[TASK TO CARRY OUT]: Which lines of the entries below run from the one holding "You are a computer-use" to the one holding "Screen dimensions: 1526x704", inclusive? Set down exactly those lines and no others.

[GIVEN DATA]:
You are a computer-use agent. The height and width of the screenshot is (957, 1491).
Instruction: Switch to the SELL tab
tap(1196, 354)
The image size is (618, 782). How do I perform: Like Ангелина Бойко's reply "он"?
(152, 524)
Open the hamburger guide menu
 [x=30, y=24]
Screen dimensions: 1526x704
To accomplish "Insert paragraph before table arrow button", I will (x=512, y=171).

...

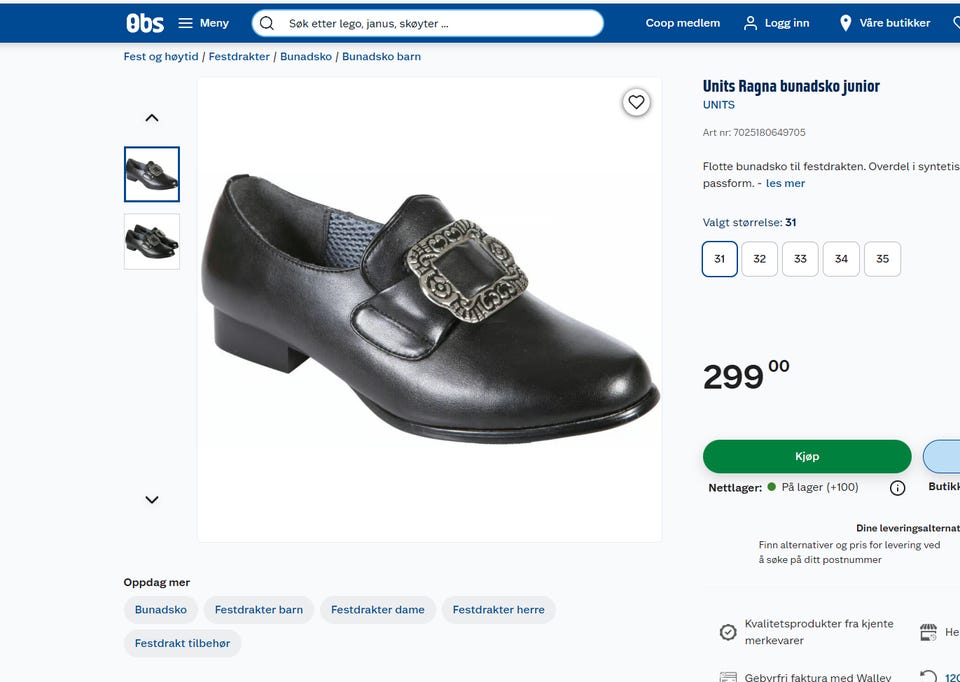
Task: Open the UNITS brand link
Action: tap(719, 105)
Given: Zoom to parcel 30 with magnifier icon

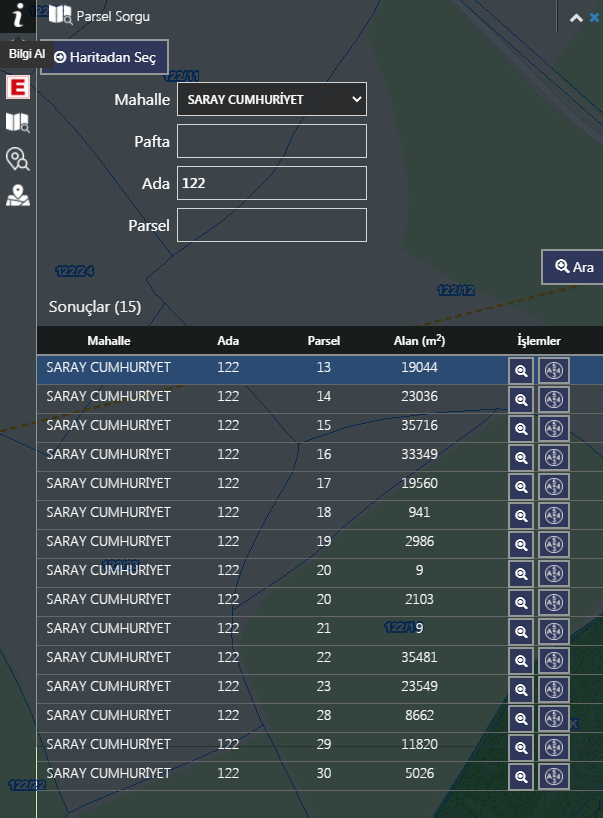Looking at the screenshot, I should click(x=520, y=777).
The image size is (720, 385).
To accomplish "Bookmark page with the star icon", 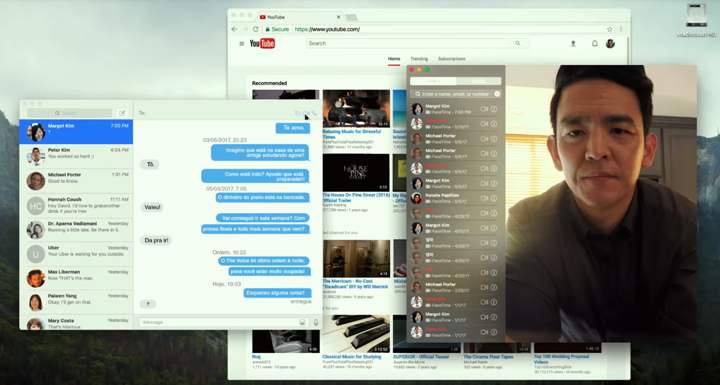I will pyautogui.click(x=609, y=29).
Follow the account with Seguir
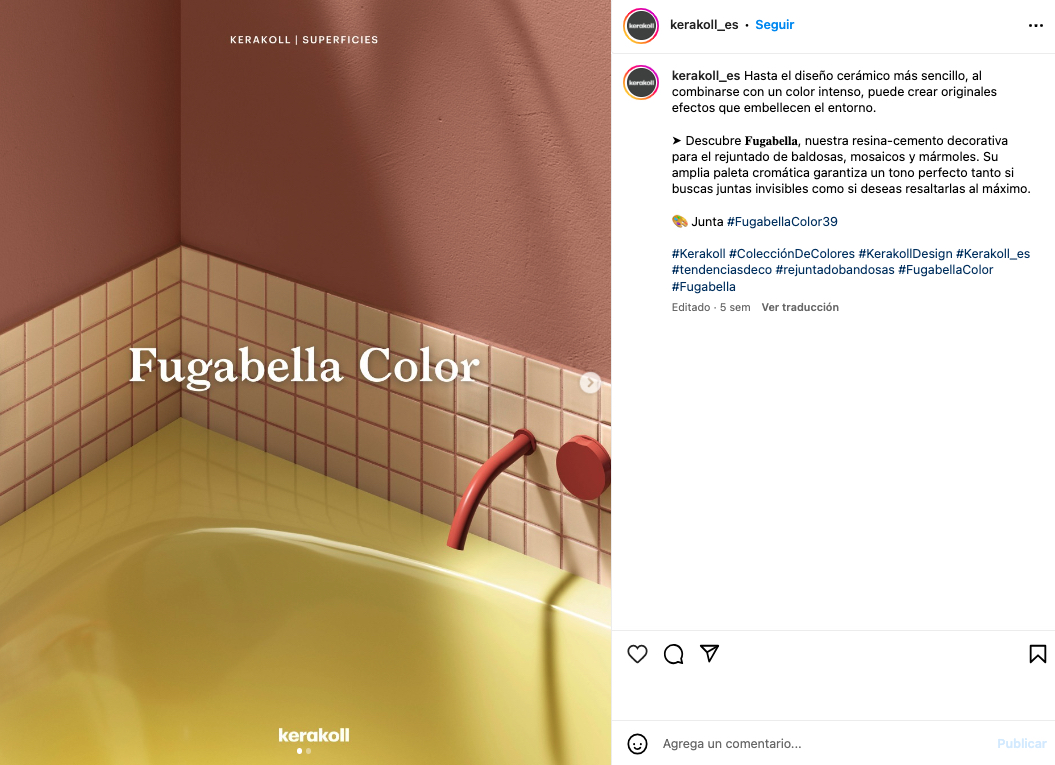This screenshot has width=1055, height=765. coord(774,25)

[OUTPUT OF THE EXERCISE]:
You are a computer-use agent. The height and width of the screenshot is (957, 1491).
Instruction: Switch to the SELL tab
tap(1196, 354)
The image size is (618, 782). How do I perform: Like Ангелина Бойко's reply "он"?
(152, 524)
Open the hamburger guide menu
 [x=30, y=24]
Screen dimensions: 1526x704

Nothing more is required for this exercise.